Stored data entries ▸
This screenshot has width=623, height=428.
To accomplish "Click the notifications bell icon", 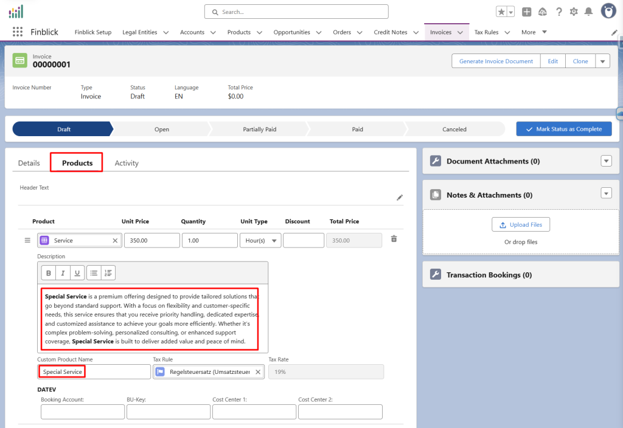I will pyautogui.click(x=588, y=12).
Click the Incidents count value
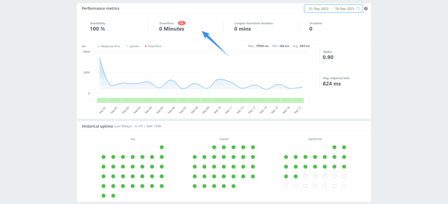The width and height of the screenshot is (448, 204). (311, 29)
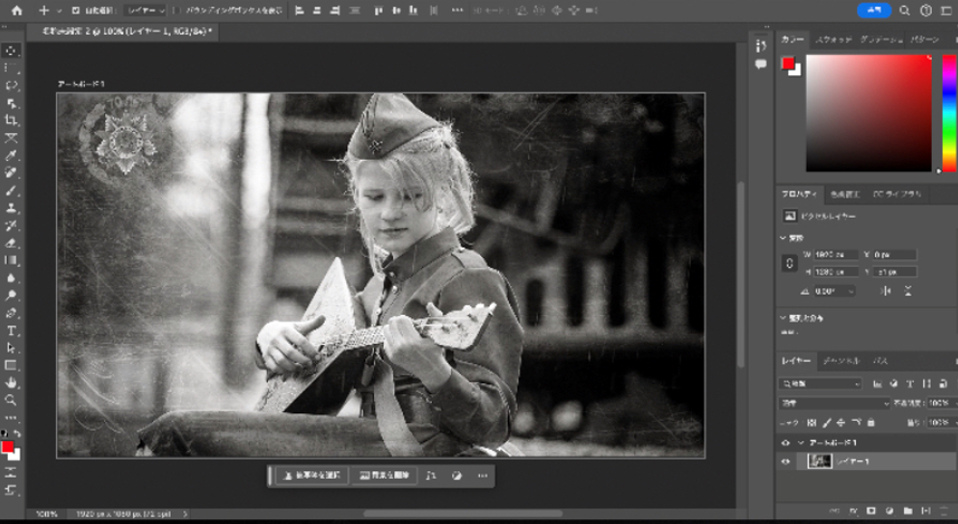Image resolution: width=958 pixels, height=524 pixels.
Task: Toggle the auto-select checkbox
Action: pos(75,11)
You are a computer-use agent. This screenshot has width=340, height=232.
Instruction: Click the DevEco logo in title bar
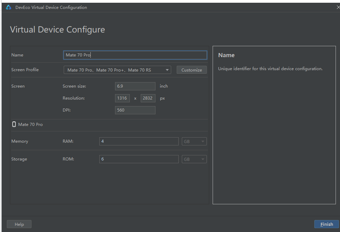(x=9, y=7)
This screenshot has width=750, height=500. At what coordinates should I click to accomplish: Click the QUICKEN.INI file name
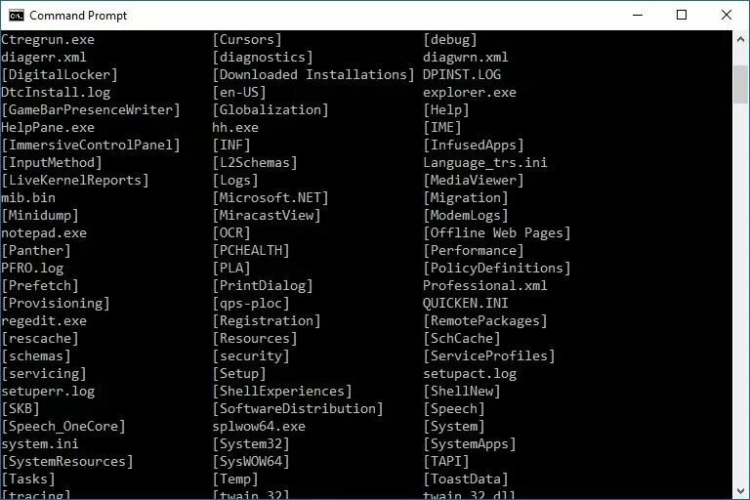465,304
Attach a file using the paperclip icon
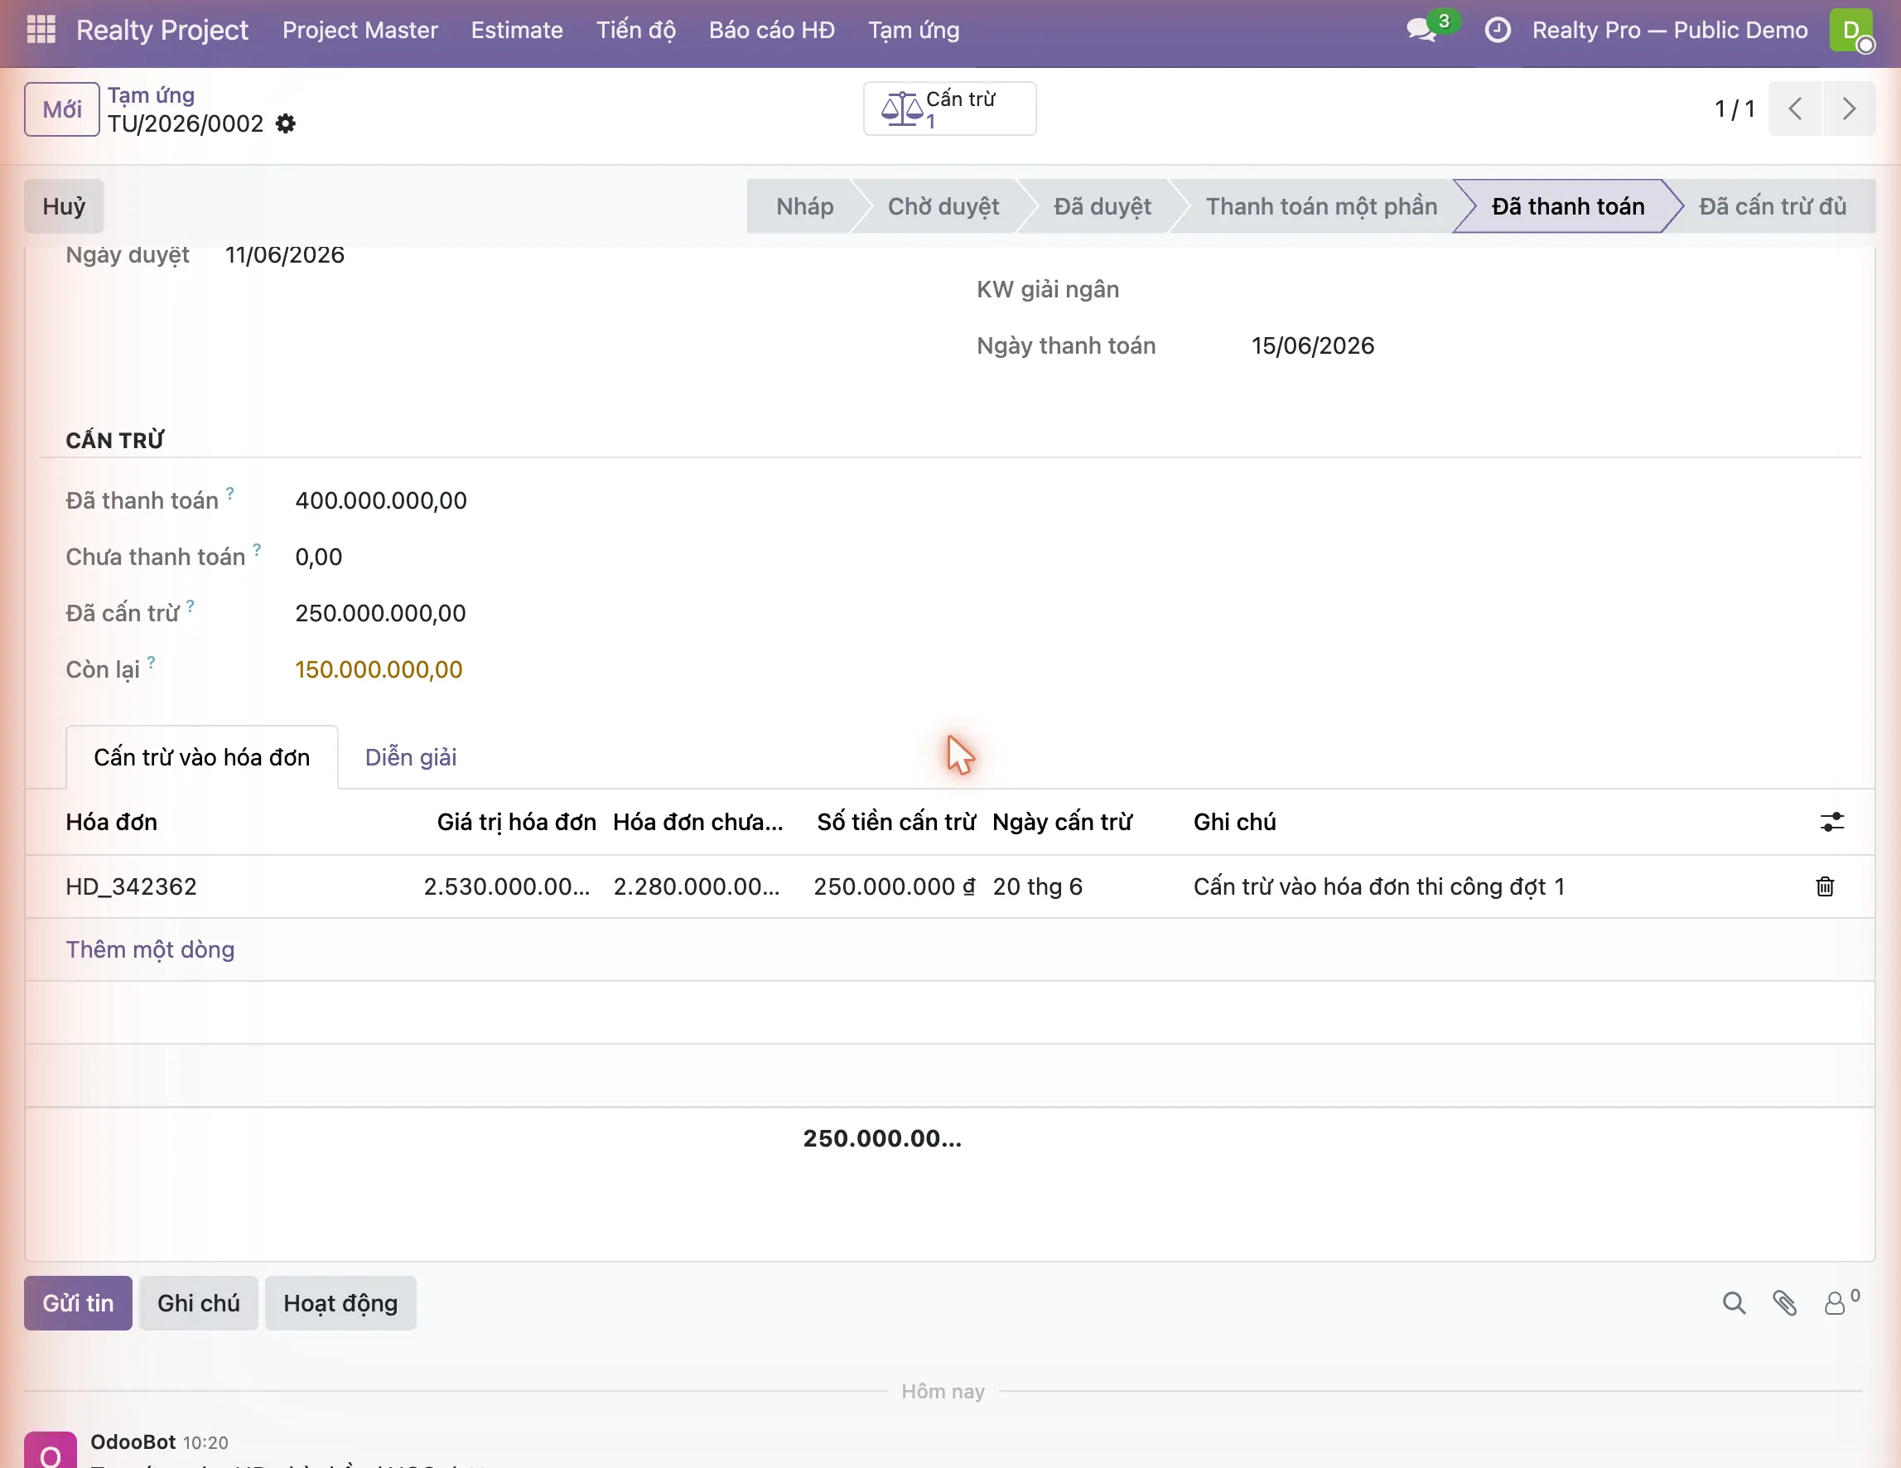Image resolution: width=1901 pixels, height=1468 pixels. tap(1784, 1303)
--
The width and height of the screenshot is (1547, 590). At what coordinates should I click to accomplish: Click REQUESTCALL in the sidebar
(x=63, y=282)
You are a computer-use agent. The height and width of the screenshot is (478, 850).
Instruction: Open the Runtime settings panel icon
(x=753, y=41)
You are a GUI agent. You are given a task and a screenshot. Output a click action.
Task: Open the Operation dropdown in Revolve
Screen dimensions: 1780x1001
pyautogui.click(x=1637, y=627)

About this exercise ▸ Take every line from the data that contains the word "computer".

Task solution ▸
You are a computer-use agent. This screenshot has width=340, height=232.
You are a computer-use agent. The height and width of the screenshot is (478, 850).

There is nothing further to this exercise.